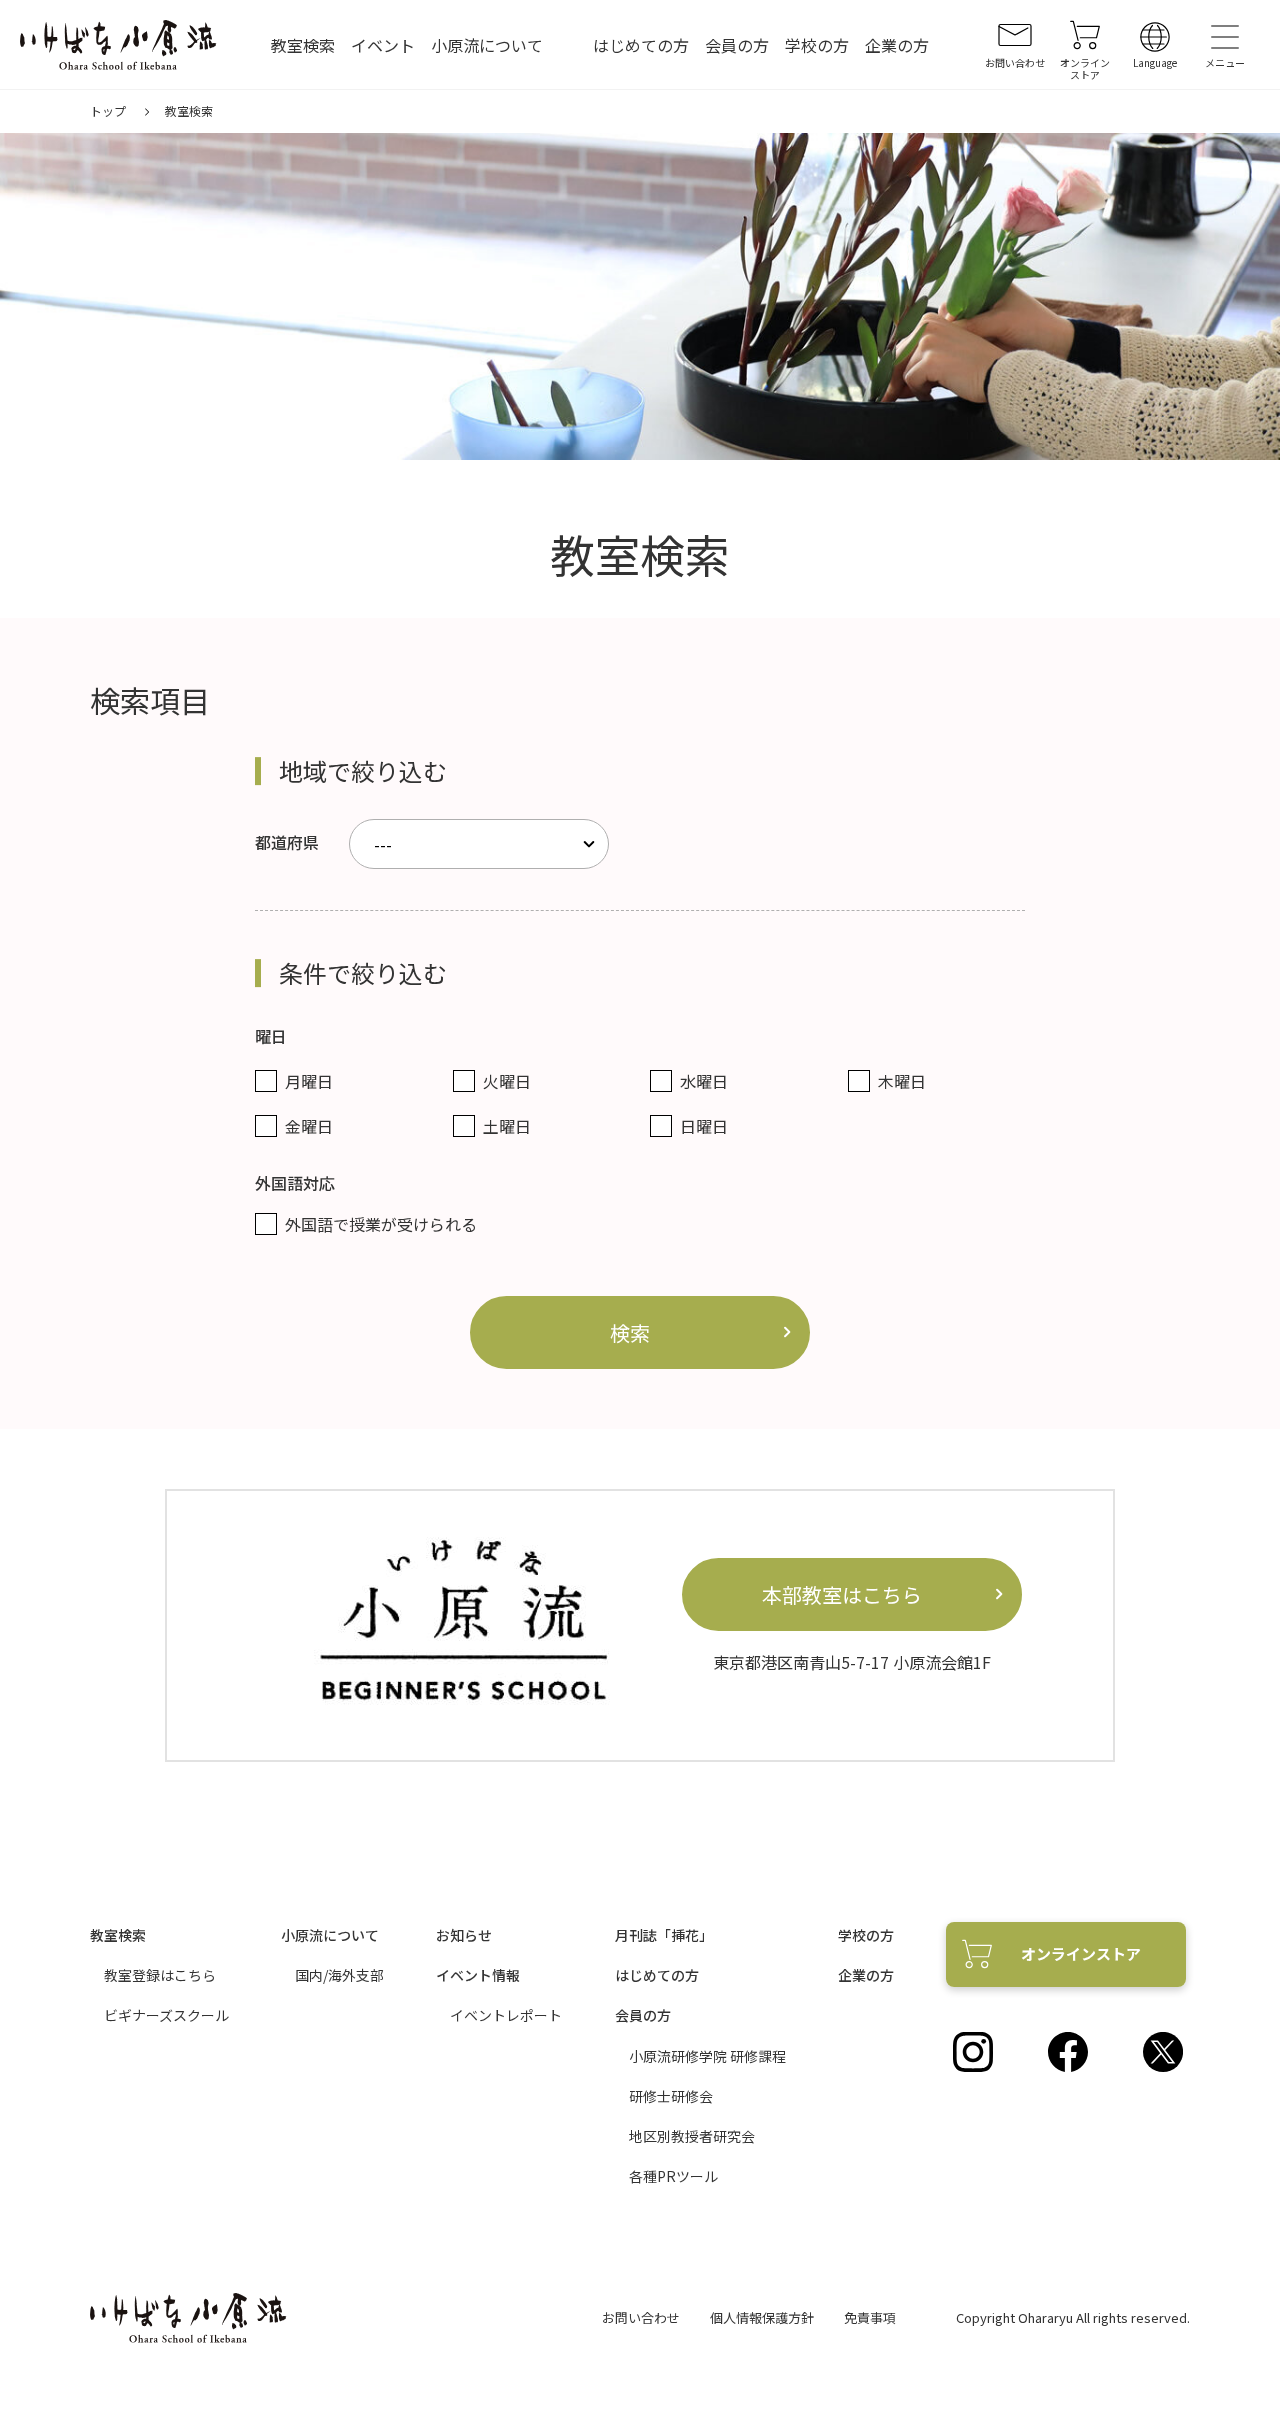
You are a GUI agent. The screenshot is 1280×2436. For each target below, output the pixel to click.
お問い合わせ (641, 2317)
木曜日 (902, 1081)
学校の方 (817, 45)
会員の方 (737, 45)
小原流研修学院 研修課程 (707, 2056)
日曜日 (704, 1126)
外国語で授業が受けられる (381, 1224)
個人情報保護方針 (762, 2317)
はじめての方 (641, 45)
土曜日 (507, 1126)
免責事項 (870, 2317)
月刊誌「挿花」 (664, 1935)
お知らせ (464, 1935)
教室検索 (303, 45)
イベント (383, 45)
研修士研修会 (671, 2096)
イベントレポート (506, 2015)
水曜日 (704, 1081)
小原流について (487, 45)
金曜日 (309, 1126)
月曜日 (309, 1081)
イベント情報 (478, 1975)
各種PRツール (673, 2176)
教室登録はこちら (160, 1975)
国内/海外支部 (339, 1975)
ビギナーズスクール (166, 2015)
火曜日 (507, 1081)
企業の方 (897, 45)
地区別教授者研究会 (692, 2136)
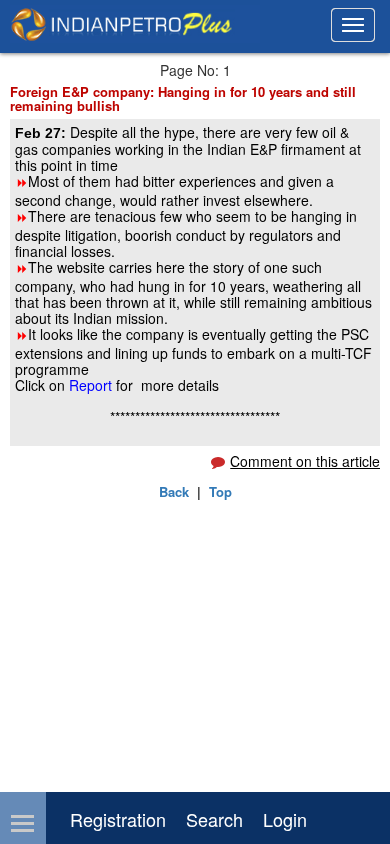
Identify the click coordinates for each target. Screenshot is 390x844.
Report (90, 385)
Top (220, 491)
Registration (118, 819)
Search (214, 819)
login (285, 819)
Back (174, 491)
---*---
WHAT IS EXPECTED –
The copy should hold exactly the lines from the line containing "研修士研修会 (671, 2096)" through the last line of the records, both included, and no pictures or other lines.

TASK OUTPUT –
研修士研修会 (671, 2096)
イベントレポート (506, 2015)
水曜日 (704, 1081)
小原流について (487, 45)
金曜日 (309, 1126)
月曜日 (309, 1081)
イベント情報 (478, 1975)
各種PRツール (673, 2176)
教室登録はこちら (160, 1975)
国内/海外支部 (339, 1975)
ビギナーズスクール (166, 2015)
火曜日 (507, 1081)
企業の方 (897, 45)
地区別教授者研究会 (692, 2136)
Identify the click coordinates for each target. Screenshot is 390x844.
Report (90, 385)
Top (220, 491)
Registration (118, 819)
Search (214, 819)
login (285, 819)
Back (174, 491)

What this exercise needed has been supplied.